Extract provided ::
□ □ □ □ □ □ □

The latest quake measuring 5.2 on the Richter scale hit northwest of the main Sumatra island city of Medan shortly after 04:00, after two quakes measuring 5.1 and 5.2 the previous evening.
"This is not big enough to cause tidal waves," said Fauzi of the Indonesian Meteorology and Geophysics Office.
"The waves are coming," people yelled as they fled on foot, buses and any mode of transport they could find.
The defence and home ministries sounded the warning to evacuate 2km inland after a new quake rattled Indonesia.
People ran for cover
In Port Blair, capital of India's battered Andaman islands, people ran for high ground fearing a sudden surge in water levels, a correspondent said.
Civilians, aid workers and police joined the rush along the Tamil Nadu coast here where thousands died in Sunday's tsunamis.
The Press Trust of India (PTI) reported that "panic gripped the coastal belt of Nagapattinam" after the alert.
In neighbouring Thanjavur district, top administrator J Radkrishnan called for people to evacuate immediately.
Further south in Kerala state, chief minister Oommen Chandy said the government had information the sea could rise around noon and people should be on the alert, PTI said.
Chandy said district administrations had been asked not to allow people to remain within two kilometres of the sea, but urged people not to panic.

□ □ □ □ □ □ □

Supplied information ::
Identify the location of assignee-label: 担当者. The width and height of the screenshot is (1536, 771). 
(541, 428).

□ □ □ □ □ □ □

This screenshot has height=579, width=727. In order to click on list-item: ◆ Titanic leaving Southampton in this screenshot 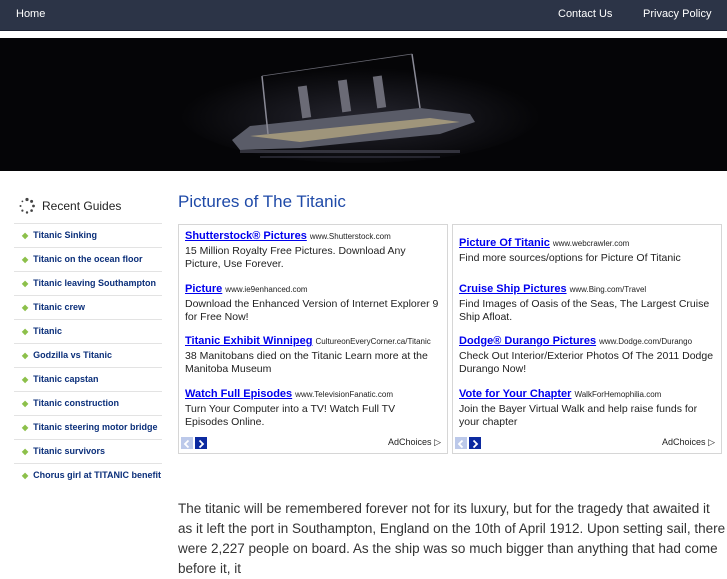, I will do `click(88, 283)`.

□ □ □ □ □ □ □

Exercises to complete ::
1. List every person named in the earthquake report.
2. Please extract from the earthquake report the part that opens with the words containing "The latest quake" and closes with "they could find.".
The entries are separate material, unrelated to the earthquake report.

Task-by-task answers ::
1. Fauzi, J Radkrishnan, Oommen Chandy

2.
The latest quake measuring 5.2 on the Richter scale hit northwest of the main Sumatra island city of Medan shortly after 04:00, after two quakes measuring 5.1 and 5.2 the previous evening.
"This is not big enough to cause tidal waves," said Fauzi of the Indonesian Meteorology and Geophysics Office.
"The waves are coming," people yelled as they fled on foot, buses and any mode of transport they could find.